━━━━━ Page excerpt
The Lure of the Journey: A Few Insights
The lure of the journey is an ancient one. Whether striking out to head toward an unexplored west, risking a small fleet of boats to see what is on the other side of the earth or sending spaceships into the sky to discover other life in the majestic universe, the need to explore can be as fierce as a craving.
But we learn, finally, that the riskiest, the most searing trip is the one we take when we at long last, stop. Whether through exhaustion or merely empty wallets, endless travel reveals more or less, more of the same. Even for those committed to the extremes, just how many mountains can be climbed before we can say enough?
Long ago, my shock at my serious consideration of the Catholic religion resulted in a conversation with a man who was a spiritual director. It was a term I had never before encountered, but this wise man gererously listened to my story. And my fear that this impulse to become Catholic wasn’t real. After so many years of searching, how could I trust this?
━━━━━━━━━━
━━━━━ Source information
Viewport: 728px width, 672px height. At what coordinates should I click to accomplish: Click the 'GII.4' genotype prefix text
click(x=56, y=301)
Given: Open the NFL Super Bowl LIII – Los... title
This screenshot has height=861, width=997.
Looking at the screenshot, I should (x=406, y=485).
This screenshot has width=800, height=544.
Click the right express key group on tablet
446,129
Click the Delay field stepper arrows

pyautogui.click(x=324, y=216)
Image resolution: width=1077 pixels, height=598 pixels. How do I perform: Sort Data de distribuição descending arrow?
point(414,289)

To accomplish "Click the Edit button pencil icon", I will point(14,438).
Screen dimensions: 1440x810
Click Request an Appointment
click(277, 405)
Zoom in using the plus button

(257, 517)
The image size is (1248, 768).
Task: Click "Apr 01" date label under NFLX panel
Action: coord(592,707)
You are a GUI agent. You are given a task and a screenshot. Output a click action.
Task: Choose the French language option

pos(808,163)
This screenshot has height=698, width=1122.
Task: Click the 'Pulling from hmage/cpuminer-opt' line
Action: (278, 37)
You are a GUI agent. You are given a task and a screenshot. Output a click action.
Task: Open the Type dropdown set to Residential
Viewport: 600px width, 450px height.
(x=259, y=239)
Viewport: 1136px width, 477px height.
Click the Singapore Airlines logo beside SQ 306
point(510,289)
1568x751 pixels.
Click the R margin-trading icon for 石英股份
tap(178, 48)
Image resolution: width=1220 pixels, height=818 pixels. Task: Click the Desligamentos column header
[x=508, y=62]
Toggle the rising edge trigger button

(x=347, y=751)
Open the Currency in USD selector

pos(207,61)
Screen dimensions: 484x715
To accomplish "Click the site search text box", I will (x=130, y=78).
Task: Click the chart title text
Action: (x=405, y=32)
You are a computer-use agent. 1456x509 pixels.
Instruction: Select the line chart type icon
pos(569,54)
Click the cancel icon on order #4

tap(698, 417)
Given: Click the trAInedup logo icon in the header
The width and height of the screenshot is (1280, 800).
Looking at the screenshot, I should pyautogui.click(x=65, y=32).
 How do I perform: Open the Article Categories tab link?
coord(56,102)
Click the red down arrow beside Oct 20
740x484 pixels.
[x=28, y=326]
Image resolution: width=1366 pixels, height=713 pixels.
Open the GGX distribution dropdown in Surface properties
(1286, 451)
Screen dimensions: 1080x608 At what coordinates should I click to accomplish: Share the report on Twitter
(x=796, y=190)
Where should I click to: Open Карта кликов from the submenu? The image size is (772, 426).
━━━━━━━━━━
Tasks to carry out:
A – In the essay on the lure of the journey, what was the man the writer spoke with about becoming Catholic?
B – Print the stretch of the journey essay from "The Lure of the Journey: A" through "can say enough?" word for word.

Solutions for each task:
A – He was a spiritual director.

B –
The Lure of the Journey: A Few Insights
The lure of the journey is an ancient one. Whether striking out to head toward an unexplored west, risking a small fleet of boats to see what is on the other side of the earth or sending spaceships into the sky to discover other life in the majestic universe, the need to explore can be as fierce as a craving.
But we learn, finally, that the riskiest, the most searing trip is the one we take when we at long last, stop. Whether through exhaustion or merely empty wallets, endless travel reveals more or less, more of the same. Even for those committed to the extremes, just how many mountains can be climbed before we can say enough?